Yahoo Chief Data Officer Usama Fayyad
Usama Fayyad's colleagues say he battles monsters for a living. In the elite engineering circles that this former NASA rocket scientist inhabits, the job description passes for a wisecrack. But, like many jokes, there's truth behind it.
Fayyad is Yahoo!'s (YHOO) chief data officer, possibly the first person to hold such a position. His role since he took the post in December, 2004, has been to make both sense and money from the vast amounts of information Yahoo collects on the doings of 500 million people who visit its site every month.

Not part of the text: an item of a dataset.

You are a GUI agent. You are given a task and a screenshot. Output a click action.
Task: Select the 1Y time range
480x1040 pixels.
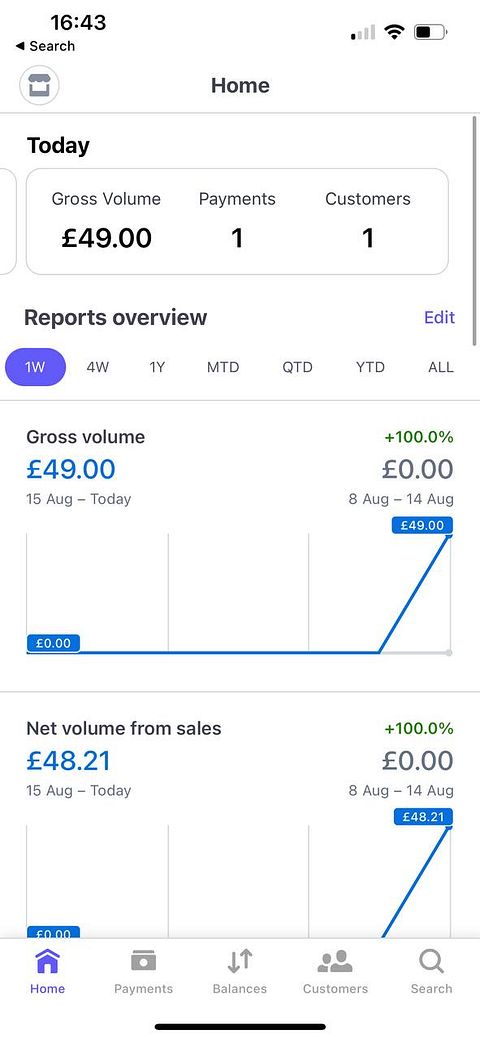(157, 367)
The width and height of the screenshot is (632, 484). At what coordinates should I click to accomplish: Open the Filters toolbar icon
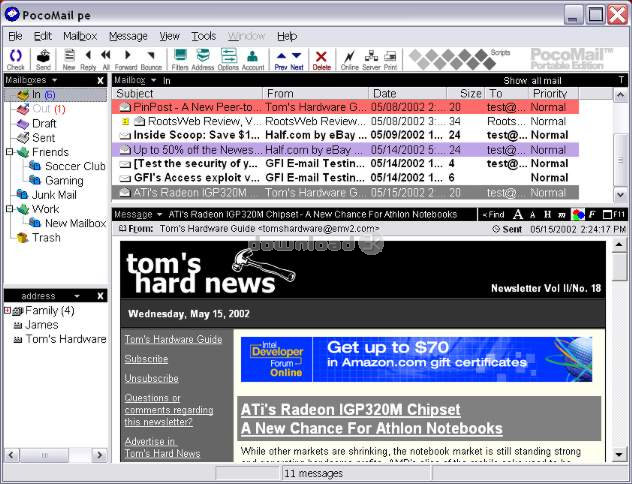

Each day, Yahoo collects between 12 and 15 terabytes of data. This vast store includes the search keywords people type, the Yahoo pages they visit, the ads they click, the videos they watch, and even whether they scroll all the way down to the bottom of an article. Yahoo's daily data collection exceeds the digital size of the entire Library of Congress. A single terabyte alone is so massive that computer scientists named it after teras, the Greek word for "monster"—hence the humor in Fayyad's job description. "We used to call them 'terrorbytes,'" says Fayyad.
Lately, the tongue-in-cheek explanation of Fayyad's employ seems more apt that ever. Fayyad, along with a growing number of executives at other companies who also oversee reams of data collected on their Web sites, are engaged in a major battle over how freely that information can be used to tailor ads to individuals. The monster, as even Fayyad sees it, is the potential to misuse the data—violating consumer privacy in the name of personalization and profits. "Humanity as a whole hasn't figured out how to deal with this," says Fayyad.
The battle came to a head recently with Web users and government regulators becoming involved like never before. On Dec. 5, Facebook Chief Executive Mark Zuckerberg apologized to users and changed his company's new advertising policy after more than 75,000 people signed a petition objecting to how the popular social network shared their information (BusinessWeek.com, 11/30/07).
Facebook's retreat came just a month after the Federal Trade Commission held hearings concerning "behavioral targeting," the practice of tracking a user's online travels in order to show, say, an ad for mortgages and home-equity loans to a person who recently visited a real estate Web site. And on Dec. 11, IAC/InterActive's (IACI) Ask.com search business responded to the mounting worry by announcing a tool that enables Web surfers to erase their keywords from the company's database.
Jeff Chester, executive director of the Center for Digital Democracy, a nonprofit consumer advocacy group, says there's more public outcry to come. "The technology is an unstoppable force able to collect data and target users throughout the ubiquitous off- and online landscape," says Chester. "This is just the beginning of the data wars."
If anyone seems ready for such a fight, it's Fayyad. Built like an oak tree, Fayyad's towering 6-foot 5-inch frame would make nearly anyone think twice about trying to push him around physically. More important, with a PhD in engineering, two master's degrees in computer science and mathematics, all from the University of Michigan, he knows just how much—or how little—data is needed to reach a marketer's objectives. When he confidently promises that he can help an advertiser target Yahoo users looking to purchase a new red truck in Montana without revealing e-mail addresses or other personal information, it's hard to doubt him.